Records from a data collection:
<<<<

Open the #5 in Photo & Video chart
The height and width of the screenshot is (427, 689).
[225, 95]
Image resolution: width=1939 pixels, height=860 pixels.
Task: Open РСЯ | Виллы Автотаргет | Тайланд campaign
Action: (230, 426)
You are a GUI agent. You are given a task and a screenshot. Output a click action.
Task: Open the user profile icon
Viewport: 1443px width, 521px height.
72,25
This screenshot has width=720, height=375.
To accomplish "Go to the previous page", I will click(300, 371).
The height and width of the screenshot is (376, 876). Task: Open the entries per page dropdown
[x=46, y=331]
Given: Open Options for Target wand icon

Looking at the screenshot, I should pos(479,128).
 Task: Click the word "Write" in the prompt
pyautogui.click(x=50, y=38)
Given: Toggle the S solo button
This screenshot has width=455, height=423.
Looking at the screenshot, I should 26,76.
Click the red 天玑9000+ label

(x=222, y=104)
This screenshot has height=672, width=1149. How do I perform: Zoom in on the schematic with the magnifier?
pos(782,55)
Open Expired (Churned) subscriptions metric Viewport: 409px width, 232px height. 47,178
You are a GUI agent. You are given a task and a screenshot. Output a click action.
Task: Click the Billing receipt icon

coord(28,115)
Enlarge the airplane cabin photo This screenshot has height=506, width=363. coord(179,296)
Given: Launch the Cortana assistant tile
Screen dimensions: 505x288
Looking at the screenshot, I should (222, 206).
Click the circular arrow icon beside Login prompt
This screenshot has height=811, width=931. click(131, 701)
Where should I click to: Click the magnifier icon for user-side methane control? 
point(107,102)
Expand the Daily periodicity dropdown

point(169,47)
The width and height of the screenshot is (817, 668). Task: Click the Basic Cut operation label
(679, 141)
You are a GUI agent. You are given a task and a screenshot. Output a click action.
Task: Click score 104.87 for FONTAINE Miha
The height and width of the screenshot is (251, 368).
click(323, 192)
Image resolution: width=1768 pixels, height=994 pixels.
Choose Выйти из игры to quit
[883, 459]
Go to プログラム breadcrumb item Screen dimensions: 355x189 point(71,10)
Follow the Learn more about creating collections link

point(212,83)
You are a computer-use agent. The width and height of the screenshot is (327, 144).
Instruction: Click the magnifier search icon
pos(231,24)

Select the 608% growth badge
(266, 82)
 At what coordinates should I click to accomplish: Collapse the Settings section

>>>>

Aim of the task: The response must be an exact reproduction of all the entries.

Answer to this problem:
Open the #5 in Photo & Video chart
The height and width of the screenshot is (427, 689).
[225, 95]
Image resolution: width=1939 pixels, height=860 pixels.
Task: Open РСЯ | Виллы Автотаргет | Тайланд campaign
Action: (230, 426)
You are a GUI agent. You are given a task and a screenshot. Output a click action.
Task: Open the user profile icon
Viewport: 1443px width, 521px height.
72,25
This screenshot has width=720, height=375.
To accomplish "Go to the previous page", I will click(300, 371).
The height and width of the screenshot is (376, 876). Task: Open the entries per page dropdown
[x=46, y=331]
Given: Open Options for Target wand icon

Looking at the screenshot, I should pos(479,128).
 Task: Click the word "Write" in the prompt
pyautogui.click(x=50, y=38)
Given: Toggle the S solo button
This screenshot has width=455, height=423.
Looking at the screenshot, I should 26,76.
Click the red 天玑9000+ label

(x=222, y=104)
This screenshot has height=672, width=1149. How do I perform: Zoom in on the schematic with the magnifier?
pos(782,55)
Open Expired (Churned) subscriptions metric Viewport: 409px width, 232px height. 47,178
You are a GUI agent. You are given a task and a screenshot. Output a click action.
Task: Click the Billing receipt icon

coord(28,115)
Enlarge the airplane cabin photo This screenshot has height=506, width=363. coord(179,296)
Given: Launch the Cortana assistant tile
Screen dimensions: 505x288
Looking at the screenshot, I should (222, 206).
Click the circular arrow icon beside Login prompt
This screenshot has height=811, width=931. click(131, 701)
Where should I click to: Click the magnifier icon for user-side methane control? 
point(107,102)
Expand the Daily periodicity dropdown

point(169,47)
The width and height of the screenshot is (817, 668). Task: Click the Basic Cut operation label
(679, 141)
You are a GUI agent. You are given a task and a screenshot. Output a click action.
Task: Click score 104.87 for FONTAINE Miha
The height and width of the screenshot is (251, 368).
click(323, 192)
Image resolution: width=1768 pixels, height=994 pixels.
Choose Выйти из игры to quit
[883, 459]
Go to プログラム breadcrumb item Screen dimensions: 355x189 point(71,10)
Follow the Learn more about creating collections link

point(212,83)
You are a computer-use agent. The width and height of the screenshot is (327, 144).
Instruction: Click the magnifier search icon
pos(231,24)

Select the 608% growth badge
(266, 82)
 At what coordinates should I click to accomplish: Collapse the Settings section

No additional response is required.